Take the entries below and print only the lines from the one with "Image resolution: width=1298" through the one with "Click the 查找命令 search field", exactly as they stand, both ends included.

Segment Start: EXCERPTED RECORDS

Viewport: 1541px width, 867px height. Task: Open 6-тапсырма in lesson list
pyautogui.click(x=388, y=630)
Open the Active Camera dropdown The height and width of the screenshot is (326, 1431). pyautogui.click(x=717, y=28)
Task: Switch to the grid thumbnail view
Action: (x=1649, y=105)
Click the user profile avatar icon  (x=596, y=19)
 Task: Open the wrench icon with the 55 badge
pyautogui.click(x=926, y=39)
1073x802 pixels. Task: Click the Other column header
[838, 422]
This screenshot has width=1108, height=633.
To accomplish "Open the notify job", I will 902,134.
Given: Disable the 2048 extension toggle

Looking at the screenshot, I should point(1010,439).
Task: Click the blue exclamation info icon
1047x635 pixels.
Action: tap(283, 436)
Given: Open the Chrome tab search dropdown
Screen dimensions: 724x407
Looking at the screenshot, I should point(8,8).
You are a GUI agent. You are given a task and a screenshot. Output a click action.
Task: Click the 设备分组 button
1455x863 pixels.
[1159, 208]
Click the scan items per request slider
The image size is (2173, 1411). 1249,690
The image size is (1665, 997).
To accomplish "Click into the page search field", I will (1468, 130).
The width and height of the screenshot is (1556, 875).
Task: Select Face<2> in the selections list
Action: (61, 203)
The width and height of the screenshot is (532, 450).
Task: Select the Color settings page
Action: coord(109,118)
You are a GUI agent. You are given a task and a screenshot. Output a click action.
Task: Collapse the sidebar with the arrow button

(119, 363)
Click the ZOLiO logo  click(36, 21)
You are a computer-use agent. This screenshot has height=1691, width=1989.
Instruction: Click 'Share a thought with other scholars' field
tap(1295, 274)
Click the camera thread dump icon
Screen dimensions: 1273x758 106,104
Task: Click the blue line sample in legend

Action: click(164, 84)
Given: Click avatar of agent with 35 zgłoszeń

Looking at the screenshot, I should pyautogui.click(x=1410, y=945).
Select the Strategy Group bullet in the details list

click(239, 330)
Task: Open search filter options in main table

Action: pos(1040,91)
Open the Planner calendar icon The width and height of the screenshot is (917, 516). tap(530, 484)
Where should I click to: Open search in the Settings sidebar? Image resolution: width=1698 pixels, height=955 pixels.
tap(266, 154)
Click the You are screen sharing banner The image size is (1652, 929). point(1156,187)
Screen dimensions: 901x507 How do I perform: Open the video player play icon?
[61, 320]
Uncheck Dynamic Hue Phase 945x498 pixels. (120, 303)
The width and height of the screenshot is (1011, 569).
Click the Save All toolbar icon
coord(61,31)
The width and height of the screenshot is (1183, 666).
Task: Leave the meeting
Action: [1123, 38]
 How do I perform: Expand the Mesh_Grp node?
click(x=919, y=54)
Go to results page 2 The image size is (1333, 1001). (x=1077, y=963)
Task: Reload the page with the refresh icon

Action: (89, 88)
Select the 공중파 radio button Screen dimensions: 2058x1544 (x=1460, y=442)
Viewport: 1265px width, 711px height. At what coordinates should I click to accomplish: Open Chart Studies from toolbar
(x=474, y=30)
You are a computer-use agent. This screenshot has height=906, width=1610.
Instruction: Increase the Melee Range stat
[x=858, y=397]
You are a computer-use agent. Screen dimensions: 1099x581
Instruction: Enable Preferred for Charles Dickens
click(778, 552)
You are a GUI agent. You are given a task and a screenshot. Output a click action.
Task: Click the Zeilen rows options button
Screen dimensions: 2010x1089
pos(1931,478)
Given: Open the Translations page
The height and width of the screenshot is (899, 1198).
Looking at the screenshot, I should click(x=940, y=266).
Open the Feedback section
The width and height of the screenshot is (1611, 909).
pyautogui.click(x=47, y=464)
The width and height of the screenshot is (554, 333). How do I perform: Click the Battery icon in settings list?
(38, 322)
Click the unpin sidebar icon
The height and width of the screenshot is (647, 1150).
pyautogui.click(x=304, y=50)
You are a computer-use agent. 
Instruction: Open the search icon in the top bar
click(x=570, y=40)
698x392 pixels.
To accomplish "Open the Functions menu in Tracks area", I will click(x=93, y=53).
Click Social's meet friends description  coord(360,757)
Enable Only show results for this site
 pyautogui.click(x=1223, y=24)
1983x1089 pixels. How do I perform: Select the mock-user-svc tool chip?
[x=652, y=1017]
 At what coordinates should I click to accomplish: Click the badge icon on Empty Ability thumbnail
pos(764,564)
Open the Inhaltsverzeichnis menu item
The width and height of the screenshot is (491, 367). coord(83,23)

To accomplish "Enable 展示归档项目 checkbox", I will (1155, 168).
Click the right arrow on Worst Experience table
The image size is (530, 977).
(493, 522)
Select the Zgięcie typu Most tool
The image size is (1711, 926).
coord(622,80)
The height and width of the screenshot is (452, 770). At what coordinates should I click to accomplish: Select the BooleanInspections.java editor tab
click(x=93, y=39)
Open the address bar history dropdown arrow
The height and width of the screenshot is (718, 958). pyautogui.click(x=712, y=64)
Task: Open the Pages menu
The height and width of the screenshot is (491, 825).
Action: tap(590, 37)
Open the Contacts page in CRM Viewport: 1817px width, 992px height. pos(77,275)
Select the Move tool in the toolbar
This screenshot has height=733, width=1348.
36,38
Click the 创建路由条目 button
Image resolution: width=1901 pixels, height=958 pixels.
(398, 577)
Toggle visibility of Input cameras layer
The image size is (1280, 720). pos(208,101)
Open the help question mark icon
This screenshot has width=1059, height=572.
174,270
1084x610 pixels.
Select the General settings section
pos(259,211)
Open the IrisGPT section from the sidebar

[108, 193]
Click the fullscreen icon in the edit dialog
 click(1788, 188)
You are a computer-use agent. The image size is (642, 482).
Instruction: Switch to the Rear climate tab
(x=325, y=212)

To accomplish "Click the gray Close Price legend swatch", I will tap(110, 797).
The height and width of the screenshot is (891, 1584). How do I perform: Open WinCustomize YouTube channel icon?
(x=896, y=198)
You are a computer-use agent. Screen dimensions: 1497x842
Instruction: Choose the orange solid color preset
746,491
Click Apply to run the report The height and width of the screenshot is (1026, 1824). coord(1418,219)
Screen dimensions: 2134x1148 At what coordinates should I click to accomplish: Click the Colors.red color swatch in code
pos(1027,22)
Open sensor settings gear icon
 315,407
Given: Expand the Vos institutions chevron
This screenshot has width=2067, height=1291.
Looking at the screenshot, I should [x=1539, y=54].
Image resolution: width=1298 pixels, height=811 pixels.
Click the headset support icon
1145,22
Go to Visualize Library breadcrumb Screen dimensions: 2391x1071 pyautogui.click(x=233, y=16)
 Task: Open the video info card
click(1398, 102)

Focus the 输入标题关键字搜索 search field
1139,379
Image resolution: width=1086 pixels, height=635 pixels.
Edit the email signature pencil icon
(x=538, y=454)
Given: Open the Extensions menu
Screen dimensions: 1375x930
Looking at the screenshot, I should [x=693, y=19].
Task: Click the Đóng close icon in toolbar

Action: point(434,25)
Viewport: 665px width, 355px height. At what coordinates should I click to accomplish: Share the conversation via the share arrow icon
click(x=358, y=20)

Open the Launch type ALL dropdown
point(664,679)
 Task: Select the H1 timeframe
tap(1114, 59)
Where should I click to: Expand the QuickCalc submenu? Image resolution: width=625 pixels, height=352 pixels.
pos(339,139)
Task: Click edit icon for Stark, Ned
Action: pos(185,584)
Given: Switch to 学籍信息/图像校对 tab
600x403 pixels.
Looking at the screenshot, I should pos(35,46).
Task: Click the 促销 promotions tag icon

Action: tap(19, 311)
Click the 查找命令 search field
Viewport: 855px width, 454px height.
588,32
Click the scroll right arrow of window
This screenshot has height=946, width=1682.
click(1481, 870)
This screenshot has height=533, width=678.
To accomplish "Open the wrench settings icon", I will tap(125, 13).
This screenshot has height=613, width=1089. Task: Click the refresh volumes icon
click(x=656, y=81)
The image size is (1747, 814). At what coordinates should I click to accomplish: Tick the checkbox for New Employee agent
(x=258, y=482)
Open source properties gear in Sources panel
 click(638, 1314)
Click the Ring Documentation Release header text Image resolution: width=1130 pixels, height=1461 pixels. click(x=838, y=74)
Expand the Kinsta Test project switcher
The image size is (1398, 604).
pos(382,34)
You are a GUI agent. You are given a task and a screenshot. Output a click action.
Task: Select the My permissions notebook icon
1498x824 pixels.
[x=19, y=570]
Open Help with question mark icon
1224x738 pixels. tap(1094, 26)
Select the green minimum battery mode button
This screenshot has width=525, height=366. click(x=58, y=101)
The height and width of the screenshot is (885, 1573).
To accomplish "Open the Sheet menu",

Segment End: EXCERPTED RECORDS

_RESULT OF THIS EXERCISE_
Image resolution: width=1298 pixels, height=811 pixels.
Click the headset support icon
1145,22
Go to Visualize Library breadcrumb Screen dimensions: 2391x1071 pyautogui.click(x=233, y=16)
 Task: Open the video info card
click(1398, 102)

Focus the 输入标题关键字搜索 search field
1139,379
Image resolution: width=1086 pixels, height=635 pixels.
Edit the email signature pencil icon
(x=538, y=454)
Given: Open the Extensions menu
Screen dimensions: 1375x930
Looking at the screenshot, I should [x=693, y=19].
Task: Click the Đóng close icon in toolbar

Action: point(434,25)
Viewport: 665px width, 355px height. At what coordinates should I click to accomplish: Share the conversation via the share arrow icon
click(x=358, y=20)

Open the Launch type ALL dropdown
point(664,679)
 Task: Select the H1 timeframe
tap(1114, 59)
Where should I click to: Expand the QuickCalc submenu? Image resolution: width=625 pixels, height=352 pixels.
pos(339,139)
Task: Click edit icon for Stark, Ned
Action: pos(185,584)
Given: Switch to 学籍信息/图像校对 tab
600x403 pixels.
Looking at the screenshot, I should pos(35,46).
Task: Click the 促销 promotions tag icon

Action: tap(19, 311)
Click the 查找命令 search field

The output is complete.